= Frank D'Souza =

Indian railway executive

Frank D'Souza (born in Karachi, British India) was the first Indian to be appointed member of the Indian Railway Board and the man who set up the Pakistan Western Railway after Partition of India in 1947.

==Early life==
D'Souza was born in Karachi, British India (now Pakistan). He was educated at St Patrick's High School, Karachi. After finishing school with a Matriculation, Frank D'Souza started to work as a Railway Guard. He was a self-made man and educated himself over the years. In 1929 he was the first Indian to be appointed by the British as a Member of the Railway Board of India.

In those days, The board controlling the railways was comprised the Chief Commissioner, a Financial Commissioner and three Members, one responsible for Way and Works, Projects and Stores one for General Administration and Staff and one for Traffic, Transportation & Commercial matters.
All the Britishers on the Board were members of the Indian Civil Service (ICS), which was an exclusive institute.

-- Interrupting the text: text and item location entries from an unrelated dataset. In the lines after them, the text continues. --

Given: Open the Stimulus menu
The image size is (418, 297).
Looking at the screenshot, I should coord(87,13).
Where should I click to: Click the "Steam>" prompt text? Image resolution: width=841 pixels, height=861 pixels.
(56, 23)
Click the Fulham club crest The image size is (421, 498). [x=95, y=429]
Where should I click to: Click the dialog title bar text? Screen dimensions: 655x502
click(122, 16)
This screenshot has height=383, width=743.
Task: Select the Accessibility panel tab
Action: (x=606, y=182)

Frank D'Souza was neither an ICS officer nor a university graduate at the time, but was considered brilliant.

During or after WW1 (1910s to 1930s), the British Indian Railways had reduced the number of Europeans from Europe and instead replaced them with resident (domiciled) Europeans, who were sons of railroad men, and Eurasians or Anglo-Indians. As a member of the Railway Board, in the 1930s, Frank D'Souza was appointed to investigate minority representation in the railways. His findings were reported in a paper titled "Review of the Working of the Rules and Orders Relating to the Representation of Minority Communities in the Services of the State-managed Railways" that was published in 1940.
In this paper, he reported that most of the well-paid middle to senior level jobs in departments such as Traffic Department or Locomotive (Mechanical Engineering) Department were monopolized by resident Europeans and Eurasians.

== Pakistan Railways==
At the time of Partition, Frank D'Souza opted for India and because of the Evacuee Property Law, which was established by both India and Pakistan, he lost his large property 'Maryville' in Karachi, Pakistan. In 1947, Mohammad Ali Jinnah, founder and the first Governor-General of Pakistan specifically requested Frank D'Souza to help in setting up the Pakistan Railways system.
Frank agreed, but on the condition that his home 'Maryville' be returned to him. Jinnah and the Government of Pakistan agreed.

Upon completing his job in Pakistan, Frank returned to India and donated his house in Karachi to an order of nuns, the Sisters of Mercy, to be used as a home for the aged. Later, one of his sons, Reverend Father Ronald Alexander D'Souza, a Catholic priest who worked in Lahore, lived the last few years of his life at the home.